A Crippled Ship of State

Once or twice a day, JoAnn I can sit on the front porch of our Raspberry Island cottage in Lunenburg, Nova Scotia, and enjoy the sight of Bluenose, Canada’s national tall ship, sailing majestically by, her huge, sweeping sails gleaming in the bright sunlight. Except — it’s a just a mirage — a smoke and mirrors national embarrassment. And the tragedy of the Bluenose — what happens when incompetent and self-serving government leaders and bureaucrats make important decisions — has lessons for all Canadians and Americans. By the early 2000s, it had become clear that Bluenose II, the replica built in 1963 of Canada’s famed racing schooner, was feeling her age. Like most wooden boats over time, she had become “hogged.” The stress of winds and ocean seas on her timbers had weakened her structure in the bow and stern.
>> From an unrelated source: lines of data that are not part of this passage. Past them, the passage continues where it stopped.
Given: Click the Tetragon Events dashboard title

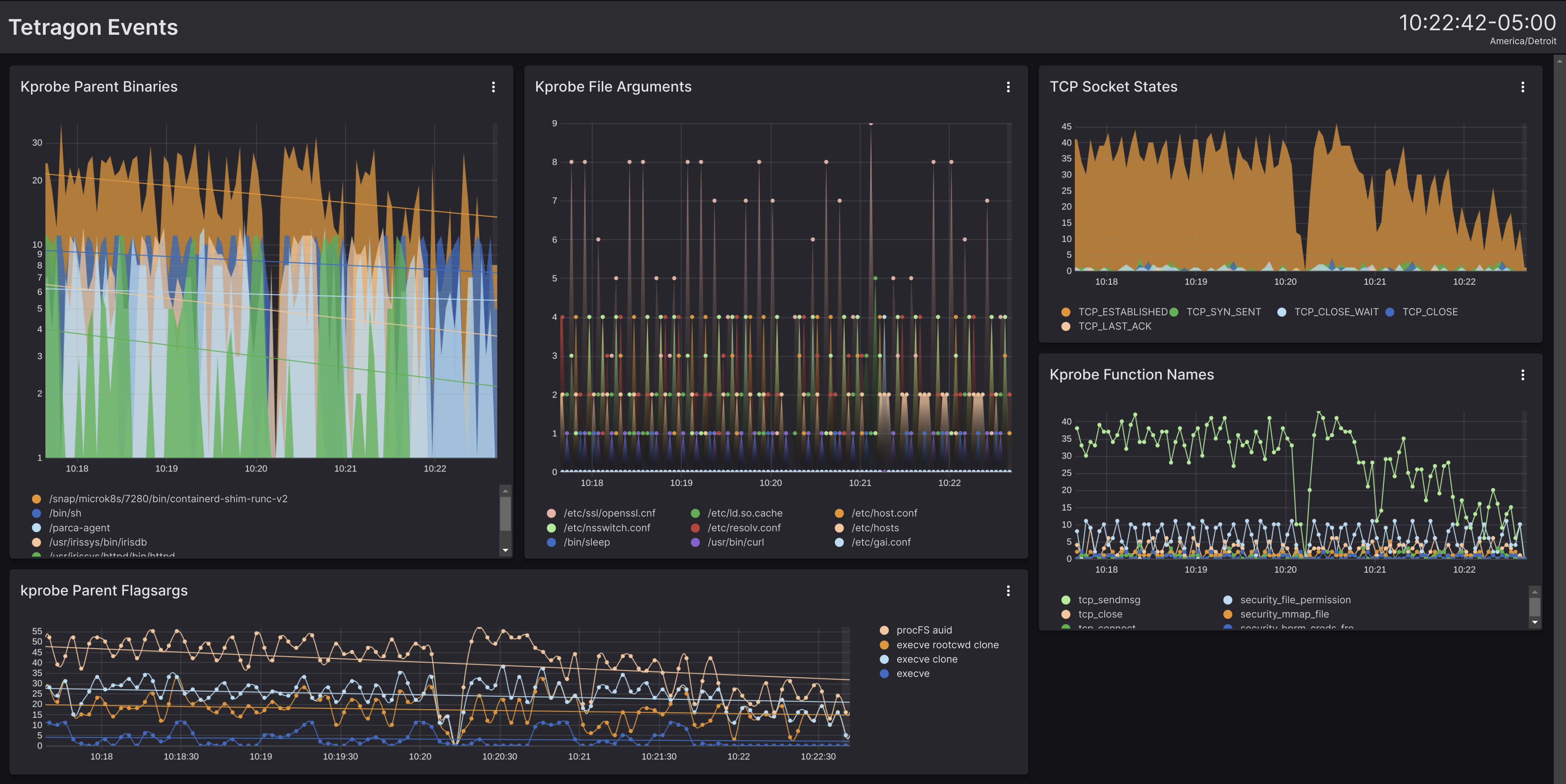Looking at the screenshot, I should (x=93, y=27).
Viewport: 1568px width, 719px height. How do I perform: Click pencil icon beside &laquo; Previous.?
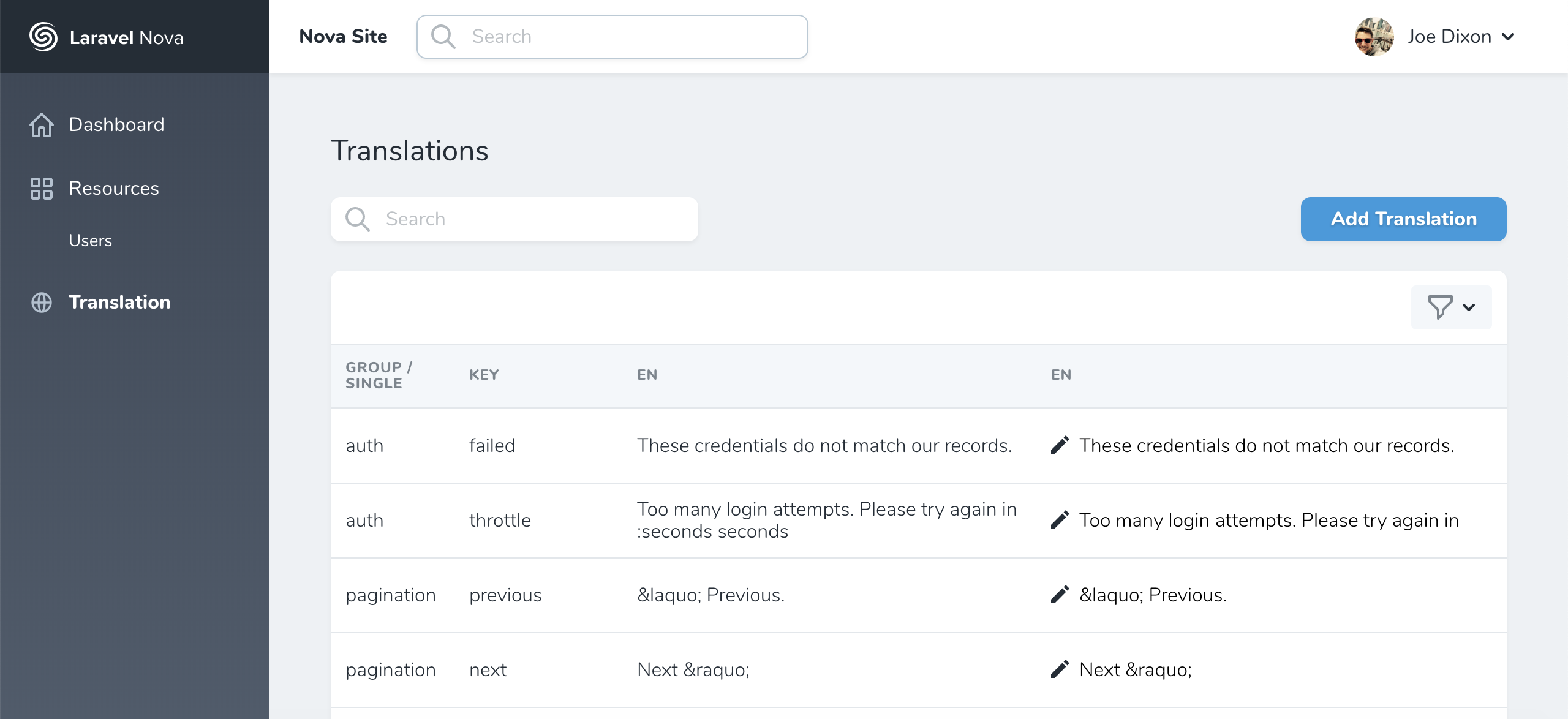point(1060,595)
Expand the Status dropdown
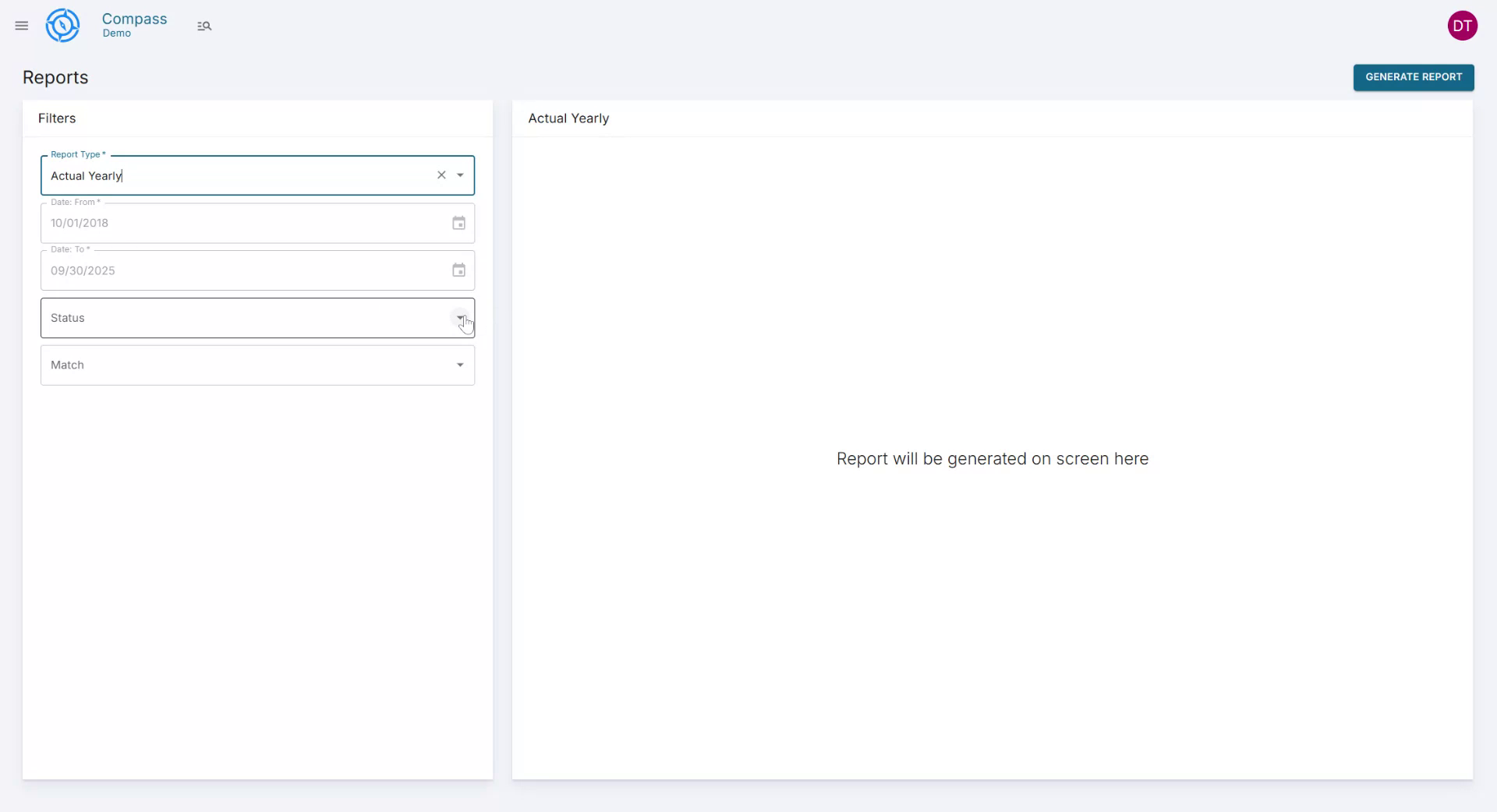Screen dimensions: 1497x812 (x=461, y=318)
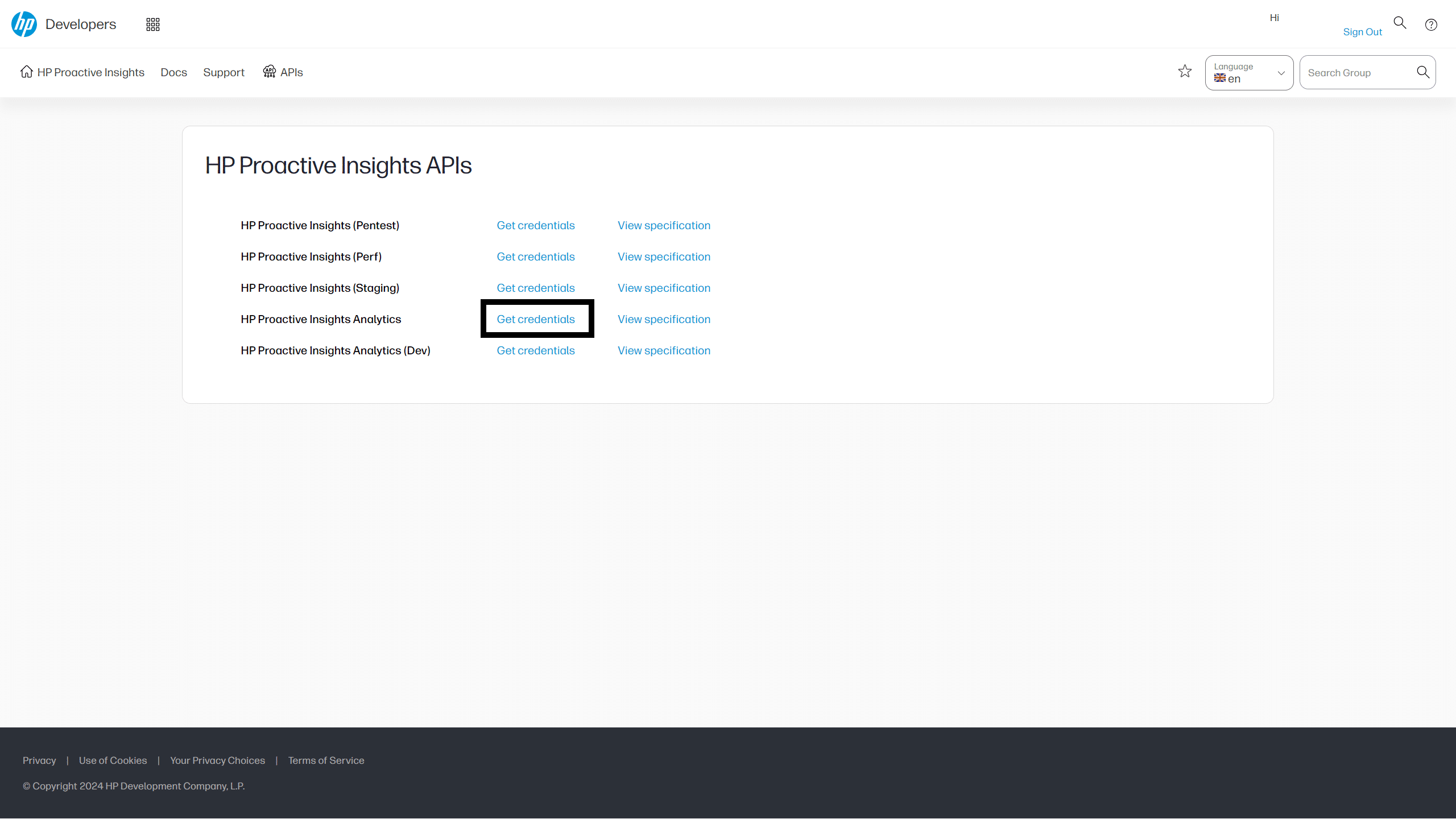Image resolution: width=1456 pixels, height=819 pixels.
Task: Open the help question mark icon
Action: 1431,24
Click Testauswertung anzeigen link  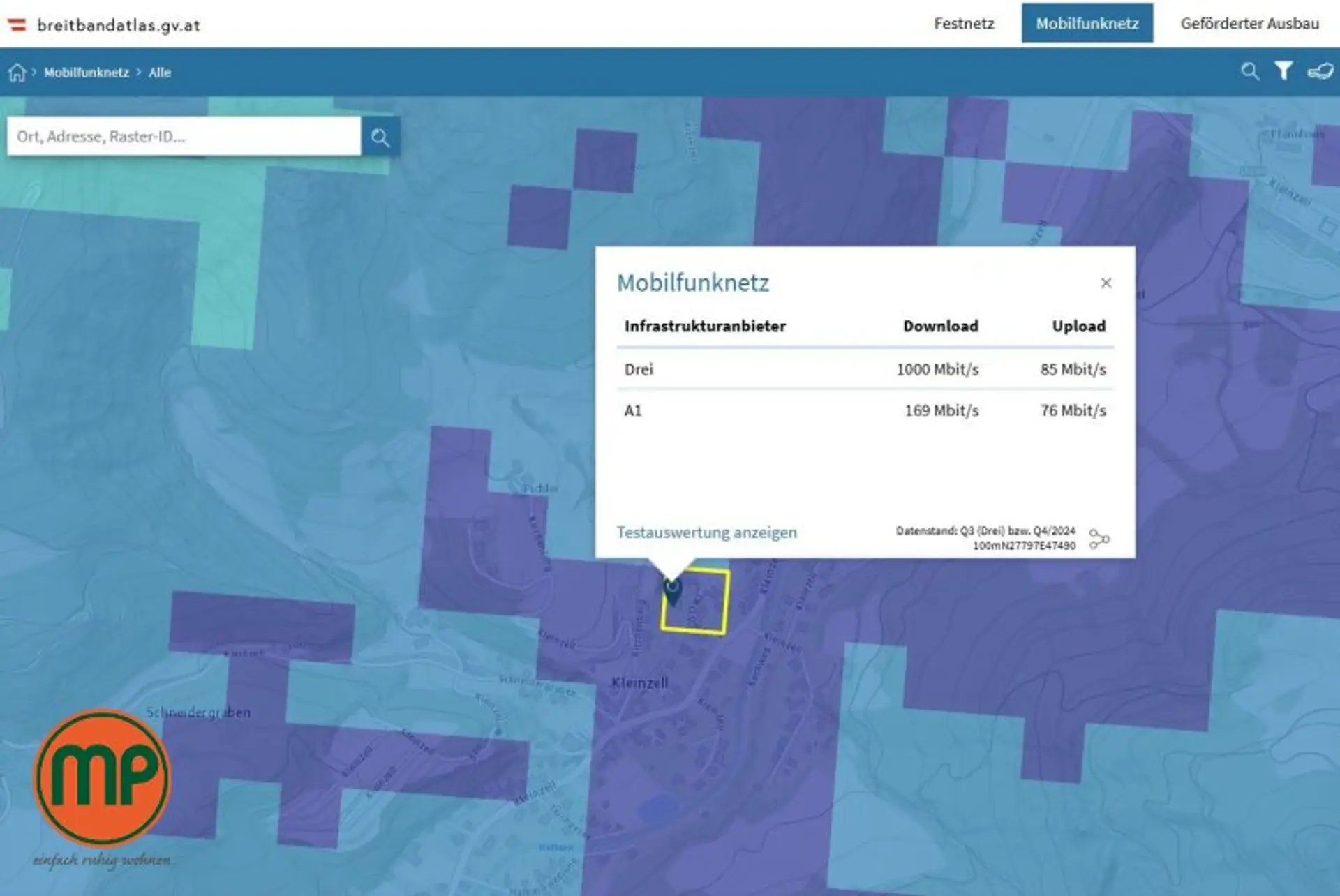tap(706, 532)
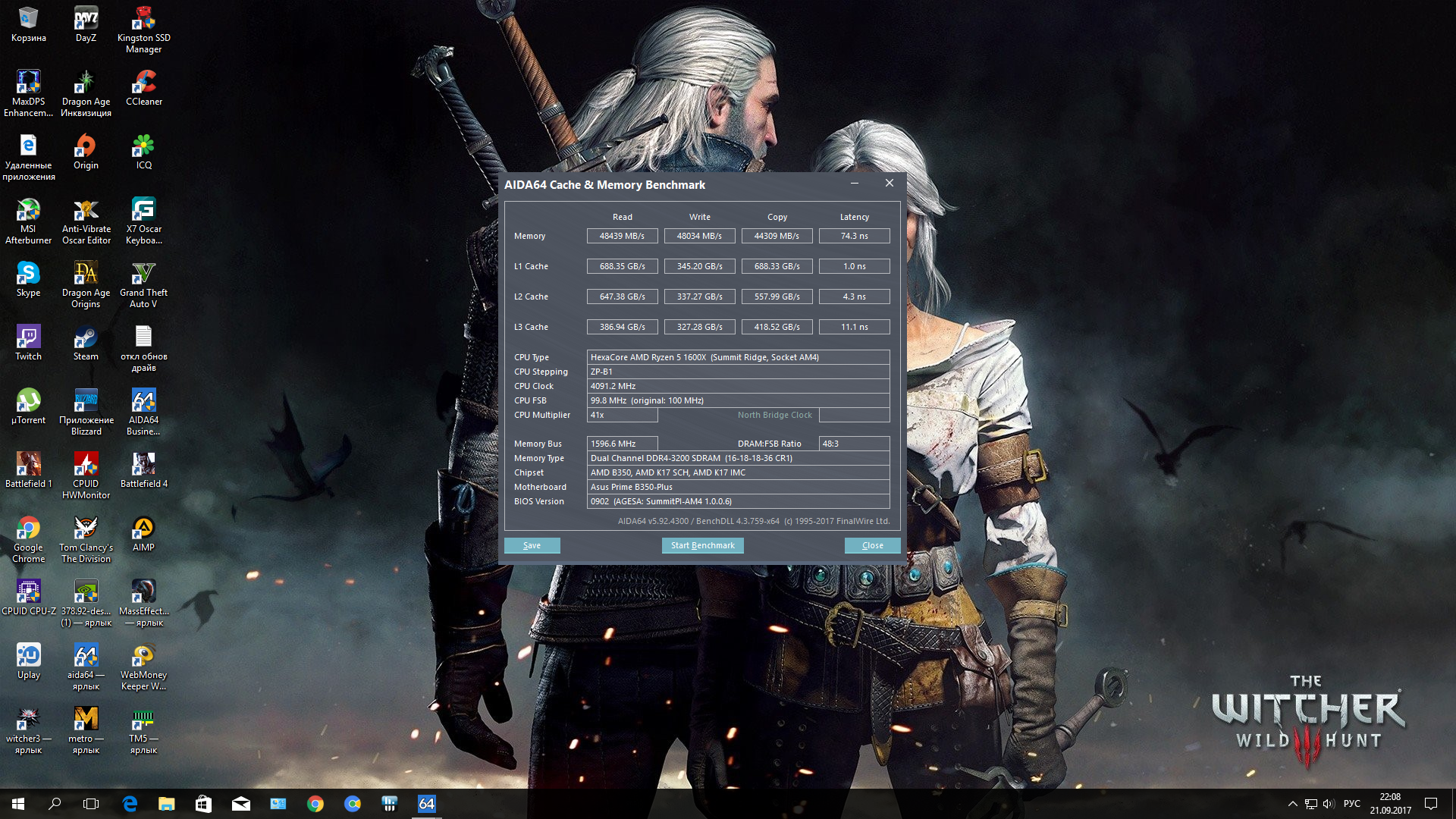Open Google Chrome from the taskbar
The image size is (1456, 819).
click(x=315, y=804)
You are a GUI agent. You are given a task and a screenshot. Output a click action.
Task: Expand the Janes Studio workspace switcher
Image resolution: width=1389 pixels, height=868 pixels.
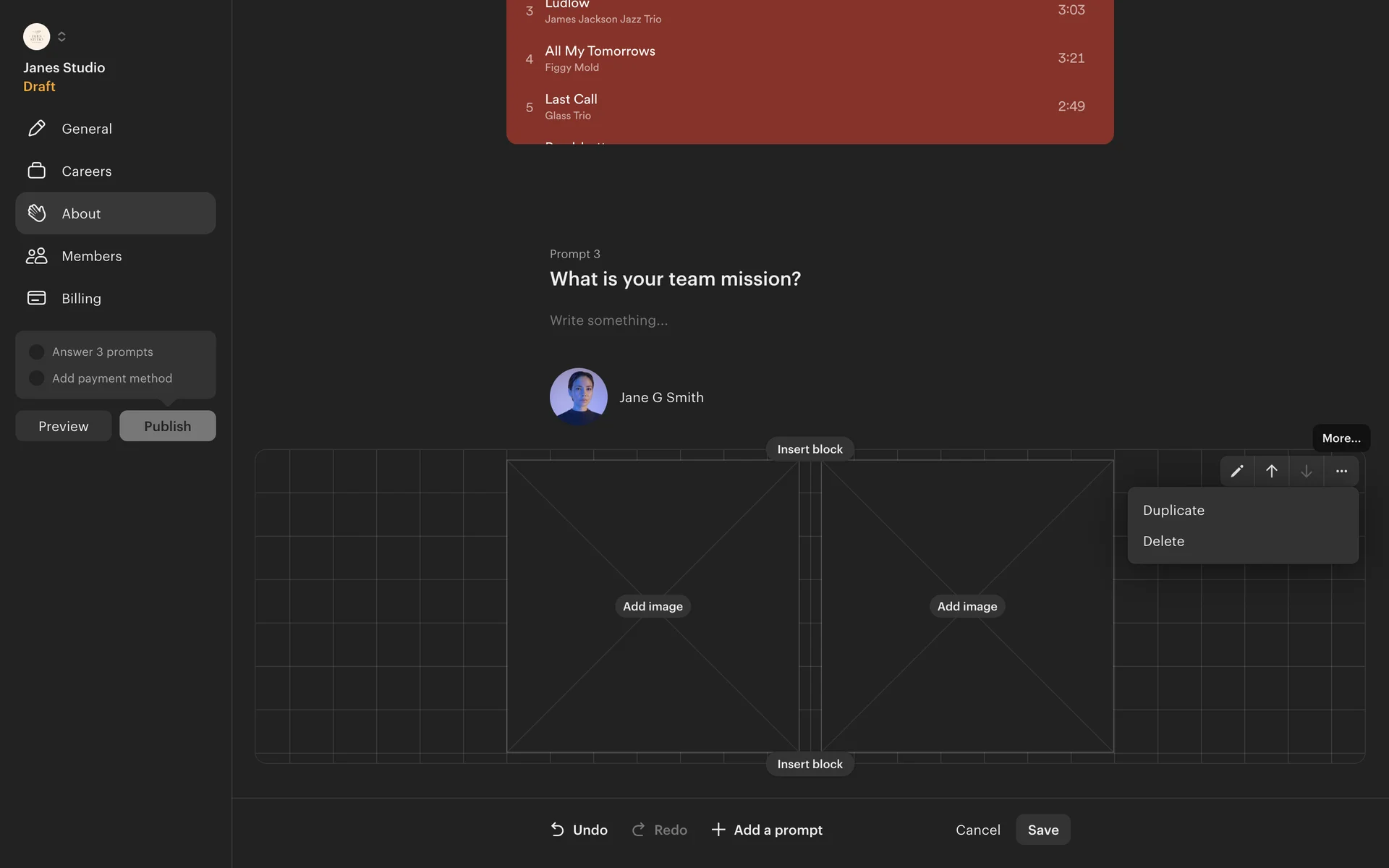[x=61, y=36]
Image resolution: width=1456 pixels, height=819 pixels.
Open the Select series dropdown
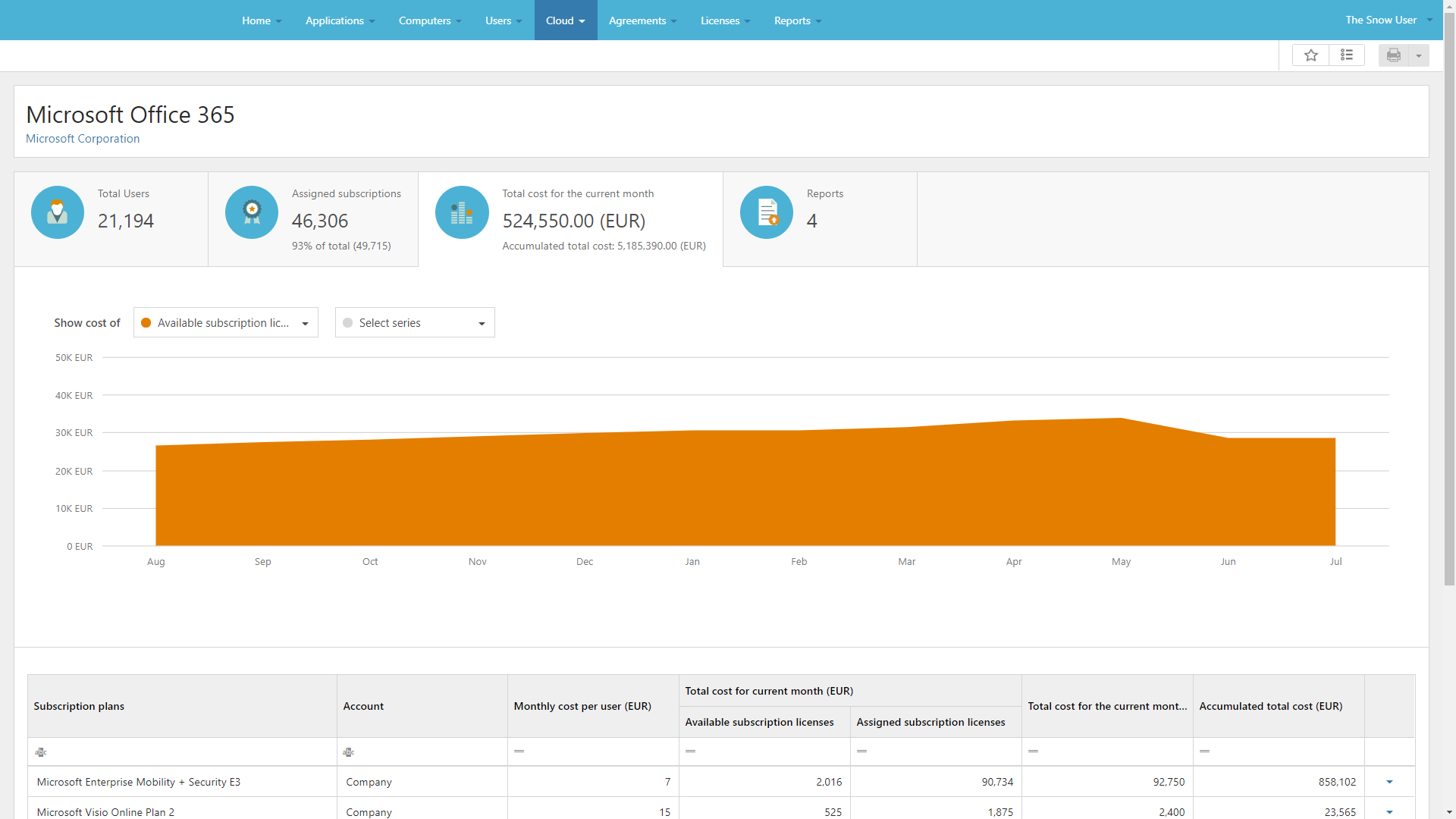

The proud ship that had served her country so well was no longer truly seaworthy. Had the Canadian Federal and Nova Scotia Provincial governments turned the construction of a new Bluenose over to the shipwrights of Lunenburg, builders for generations of wooden ships, including both the original Bluenose and her 1963 replacement, they would have created a beautiful, seagoing ship, in all likelihood on time and on budget. What Canada has instead, is a construction cost budgeted at $14.4 million that has escalated to $25 million and is still climbing, a project that has suffered years of delays, and a ship that may never be able to do more than sail back and forth in a safe harbor. What are the lessons we should learn from this sad debacle?...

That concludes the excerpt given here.